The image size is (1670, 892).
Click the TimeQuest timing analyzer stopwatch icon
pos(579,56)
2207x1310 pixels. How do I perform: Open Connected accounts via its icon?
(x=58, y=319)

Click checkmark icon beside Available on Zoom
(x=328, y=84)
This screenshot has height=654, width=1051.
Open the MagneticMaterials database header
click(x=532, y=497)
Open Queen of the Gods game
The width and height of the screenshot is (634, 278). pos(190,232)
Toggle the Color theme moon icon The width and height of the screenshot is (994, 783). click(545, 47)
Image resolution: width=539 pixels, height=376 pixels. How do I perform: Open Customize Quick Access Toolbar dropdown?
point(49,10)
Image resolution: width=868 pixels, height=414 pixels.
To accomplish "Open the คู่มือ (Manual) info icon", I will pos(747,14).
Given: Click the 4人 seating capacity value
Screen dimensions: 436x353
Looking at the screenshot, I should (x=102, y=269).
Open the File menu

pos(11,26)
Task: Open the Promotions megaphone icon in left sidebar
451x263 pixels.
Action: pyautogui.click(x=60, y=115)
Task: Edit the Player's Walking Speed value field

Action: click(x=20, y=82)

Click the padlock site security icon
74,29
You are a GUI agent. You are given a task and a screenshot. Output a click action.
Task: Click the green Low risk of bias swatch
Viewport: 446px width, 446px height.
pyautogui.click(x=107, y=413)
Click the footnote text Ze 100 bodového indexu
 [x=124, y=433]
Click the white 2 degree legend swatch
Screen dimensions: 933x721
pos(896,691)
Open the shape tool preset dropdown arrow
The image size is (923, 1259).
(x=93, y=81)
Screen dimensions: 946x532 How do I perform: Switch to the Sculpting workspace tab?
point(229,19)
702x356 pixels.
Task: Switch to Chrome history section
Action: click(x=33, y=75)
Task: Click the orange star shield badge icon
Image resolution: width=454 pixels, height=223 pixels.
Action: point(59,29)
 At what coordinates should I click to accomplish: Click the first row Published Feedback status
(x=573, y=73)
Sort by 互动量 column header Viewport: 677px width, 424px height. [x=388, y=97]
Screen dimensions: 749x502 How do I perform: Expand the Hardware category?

INSTRUCTIONS TO FOLLOW:
Render every line of the data above as a Markdown table with two columns, Row and Line. Number the rows in order and leave out blank lines.

ANSWER FOR THE TASK:
| Row | Line |
|---|---|
| 1 | The image size is (1670, 892). |
| 2 | Click the TimeQuest timing analyzer stopwatch icon |
| 3 | pos(579,56) |
| 4 | 2207x1310 pixels. How do I perform: Open Connected accounts via its icon? |
| 5 | (x=58, y=319) |
| 6 | Click checkmark icon beside Available on Zoom |
| 7 | (x=328, y=84) |
| 8 | This screenshot has height=654, width=1051. |
| 9 | Open the MagneticMaterials database header |
| 10 | click(x=532, y=497) |
| 11 | Open Queen of the Gods game |
| 12 | The width and height of the screenshot is (634, 278). pos(190,232) |
| 13 | Toggle the Color theme moon icon The width and height of the screenshot is (994, 783). click(545, 47) |
| 14 | Image resolution: width=539 pixels, height=376 pixels. How do I perform: Open Customize Quick Access Toolbar dropdown? |
| 15 | point(49,10) |
| 16 | Image resolution: width=868 pixels, height=414 pixels. |
| 17 | To accomplish "Open the คู่มือ (Manual) info icon", I will pos(747,14). |
| 18 | Given: Click the 4人 seating capacity value |
| 19 | Screen dimensions: 436x353 |
| 20 | Looking at the screenshot, I should (x=102, y=269). |
| 21 | Open the File menu |
| 22 | pos(11,26) |
| 23 | Task: Open the Promotions megaphone icon in left sidebar |
| 24 | 451x263 pixels. |
| 25 | Action: pyautogui.click(x=60, y=115) |
| 26 | Task: Edit the Player's Walking Speed value field |
| 27 | Action: click(x=20, y=82) |
| 28 | Click the padlock site security icon |
| 29 | 74,29 |
| 30 | You are a GUI agent. You are given a task and a screenshot. Output a click action. |
| 31 | Task: Click the green Low risk of bias swatch |
| 32 | Viewport: 446px width, 446px height. |
| 33 | pyautogui.click(x=107, y=413) |
| 34 | Click the footnote text Ze 100 bodového indexu |
| 35 |  [x=124, y=433] |
| 36 | Click the white 2 degree legend swatch |
| 37 | Screen dimensions: 933x721 |
| 38 | pos(896,691) |
| 39 | Open the shape tool preset dropdown arrow |
| 40 | The image size is (923, 1259). |
| 41 | (x=93, y=81) |
| 42 | Screen dimensions: 946x532 How do I perform: Switch to the Sculpting workspace tab? |
| 43 | point(229,19) |
| 44 | 702x356 pixels. |
| 45 | Task: Switch to Chrome history section |
| 46 | Action: click(x=33, y=75) |
| 47 | Task: Click the orange star shield badge icon |
| 48 | Image resolution: width=454 pixels, height=223 pixels. |
| 49 | Action: point(59,29) |
| 50 |  At what coordinates should I click to accomplish: Click the first row Published Feedback status |
| 51 | (x=573, y=73) |
| 52 | Sort by 互动量 column header Viewport: 677px width, 424px height. [x=388, y=97] |
| 53 | Screen dimensions: 749x502 How do I perform: Expand the Hardware category? |